30年後にそれはありえない。ネットの世界でも、ある製品やサービスが広がるにつれ、ユーザーへの魅力度が増し、さらにユーザーが増えるというネットワーク効果(ユーザーの拡大に伴って、製品やサービスの効用や価値が向上する)が発生し、勝ち組が一気に成長するということは起きる。

しかし、かつてのマイクロソフトのように勝者がモノやサービスの価格を釣り上げることはできず、デジタル世界では価格は限りなく無料に近いレベルに下がっていく。同時にこうした勝ち組のプラットフォームを利用する周辺企業が潤うエコシステムも構築される。ところが、こうしたデジタルモノポリストは非常に短命で、成長スピードも著しく速いが、廃れるのもあっという間だ。

グーグルより巨大な企業が出てくる

かつてマイクロソフトはモノポリストだったが、グーグルに取って代わられた。そのグーグルにも今やフェイスブックというライバルがいる。グーグルやマイクロソフト、アマゾンやIBMがなくなることはないだろうが、グーグルが30年後も業界のリーダーであり続けるとは思わない。今後はVRが非常に巨大なプラットフォームになるだろう。VR企業が集められるデータの数も膨大で、今後はこの分野の企業が台頭してくるのではないか。

なぜ多くの投資家たちがマジックリープのような企業に何十億ドルも投資するのか。それはハードウエアがすごいからではなく、VRというこれからすさまじい成長が見込まれるプラットフォームを構築していて、その上に新たなエコシステムが誕生すると考えているからだ。マジックリープがその主役になるかわからないが、グーグルより巨大な企業になる可能性を秘めている。

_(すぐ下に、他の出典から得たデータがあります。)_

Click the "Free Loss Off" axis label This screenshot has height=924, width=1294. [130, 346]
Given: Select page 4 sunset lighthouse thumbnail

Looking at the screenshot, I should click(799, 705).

――AIをめぐっては、「シンギュラリティ(技術的特異点)」を恐れる向きがありますが、ケヴィンさんはこの考え方に否定的です。

シンギュラリティについては前著(『テクニウムーーテクノロジーはどこへ向かうのか』)で書いているので今回の著書ではあまり触れていないが、シンギュラリティにはソフトバージョンとハードバージョンがあると考えている。ハードバージョンはAI自身がよりスマートなAIを作れるようになり、それが繰り返されることでついに人間を超えるというものだ。この「超AI」は私たちが直面しているすべての問題を解決できる「神」のような存在だ。